**RECORD SET**
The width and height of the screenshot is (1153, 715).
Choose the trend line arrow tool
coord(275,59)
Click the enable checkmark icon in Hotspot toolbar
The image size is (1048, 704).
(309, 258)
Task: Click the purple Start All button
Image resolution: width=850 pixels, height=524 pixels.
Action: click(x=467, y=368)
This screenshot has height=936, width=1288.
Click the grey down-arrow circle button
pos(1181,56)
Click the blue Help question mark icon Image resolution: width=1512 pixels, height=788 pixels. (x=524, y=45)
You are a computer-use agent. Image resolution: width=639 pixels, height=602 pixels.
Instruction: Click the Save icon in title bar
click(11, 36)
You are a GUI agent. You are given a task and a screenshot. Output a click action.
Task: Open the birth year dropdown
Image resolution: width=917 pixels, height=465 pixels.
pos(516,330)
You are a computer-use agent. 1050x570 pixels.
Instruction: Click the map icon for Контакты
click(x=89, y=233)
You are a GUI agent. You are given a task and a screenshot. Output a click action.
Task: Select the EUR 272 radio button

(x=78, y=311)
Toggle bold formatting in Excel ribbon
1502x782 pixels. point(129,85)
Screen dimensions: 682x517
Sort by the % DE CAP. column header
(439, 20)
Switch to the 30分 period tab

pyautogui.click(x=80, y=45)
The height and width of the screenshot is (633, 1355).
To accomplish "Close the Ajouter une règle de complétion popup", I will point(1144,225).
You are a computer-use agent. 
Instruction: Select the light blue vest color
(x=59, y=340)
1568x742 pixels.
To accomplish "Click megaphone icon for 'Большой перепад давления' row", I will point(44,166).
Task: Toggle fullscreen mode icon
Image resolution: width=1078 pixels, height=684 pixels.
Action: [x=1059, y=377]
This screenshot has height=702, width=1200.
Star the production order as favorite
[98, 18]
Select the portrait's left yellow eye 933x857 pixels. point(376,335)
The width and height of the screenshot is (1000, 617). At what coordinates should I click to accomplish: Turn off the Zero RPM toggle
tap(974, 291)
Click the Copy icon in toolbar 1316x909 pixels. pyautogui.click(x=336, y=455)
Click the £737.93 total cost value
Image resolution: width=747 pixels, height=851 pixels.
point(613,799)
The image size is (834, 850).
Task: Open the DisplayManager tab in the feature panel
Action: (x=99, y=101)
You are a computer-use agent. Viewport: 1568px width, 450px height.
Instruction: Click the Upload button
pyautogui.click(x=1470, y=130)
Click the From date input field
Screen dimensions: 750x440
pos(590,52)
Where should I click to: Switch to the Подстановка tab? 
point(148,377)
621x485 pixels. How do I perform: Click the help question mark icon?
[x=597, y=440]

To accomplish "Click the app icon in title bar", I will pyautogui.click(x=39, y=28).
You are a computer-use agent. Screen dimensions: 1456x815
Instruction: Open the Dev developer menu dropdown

**WHAT YOU ARE ASKED TO DO**
Set down all the data exactly as given.

**RESPONSE**
The width and height of the screenshot is (1153, 715).
Choose the trend line arrow tool
coord(275,59)
Click the enable checkmark icon in Hotspot toolbar
The image size is (1048, 704).
(309, 258)
Task: Click the purple Start All button
Image resolution: width=850 pixels, height=524 pixels.
Action: click(x=467, y=368)
This screenshot has height=936, width=1288.
Click the grey down-arrow circle button
pos(1181,56)
Click the blue Help question mark icon Image resolution: width=1512 pixels, height=788 pixels. (x=524, y=45)
You are a computer-use agent. Image resolution: width=639 pixels, height=602 pixels.
Instruction: Click the Save icon in title bar
click(11, 36)
You are a GUI agent. You are given a task and a screenshot. Output a click action.
Task: Open the birth year dropdown
Image resolution: width=917 pixels, height=465 pixels.
pos(516,330)
You are a computer-use agent. 1050x570 pixels.
Instruction: Click the map icon for Контакты
click(x=89, y=233)
You are a GUI agent. You are given a task and a screenshot. Output a click action.
Task: Select the EUR 272 radio button

(x=78, y=311)
Toggle bold formatting in Excel ribbon
1502x782 pixels. point(129,85)
Screen dimensions: 682x517
Sort by the % DE CAP. column header
(439, 20)
Switch to the 30分 period tab

pyautogui.click(x=80, y=45)
The height and width of the screenshot is (633, 1355).
To accomplish "Close the Ajouter une règle de complétion popup", I will point(1144,225).
You are a computer-use agent. 
Instruction: Select the light blue vest color
(x=59, y=340)
1568x742 pixels.
To accomplish "Click megaphone icon for 'Большой перепад давления' row", I will point(44,166).
Task: Toggle fullscreen mode icon
Image resolution: width=1078 pixels, height=684 pixels.
Action: [x=1059, y=377]
This screenshot has height=702, width=1200.
Star the production order as favorite
[98, 18]
Select the portrait's left yellow eye 933x857 pixels. point(376,335)
The width and height of the screenshot is (1000, 617). At what coordinates should I click to accomplish: Turn off the Zero RPM toggle
tap(974, 291)
Click the Copy icon in toolbar 1316x909 pixels. pyautogui.click(x=336, y=455)
Click the £737.93 total cost value
Image resolution: width=747 pixels, height=851 pixels.
point(613,799)
The image size is (834, 850).
Task: Open the DisplayManager tab in the feature panel
Action: (x=99, y=101)
You are a computer-use agent. Viewport: 1568px width, 450px height.
Instruction: Click the Upload button
pyautogui.click(x=1470, y=130)
Click the From date input field
Screen dimensions: 750x440
pos(590,52)
Where should I click to: Switch to the Подстановка tab? 
point(148,377)
621x485 pixels. How do I perform: Click the help question mark icon?
[x=597, y=440]

To accomplish "Click the app icon in title bar", I will pyautogui.click(x=39, y=28).
You are a computer-use agent. Screen dimensions: 1456x815
Instruction: Open the Dev developer menu dropdown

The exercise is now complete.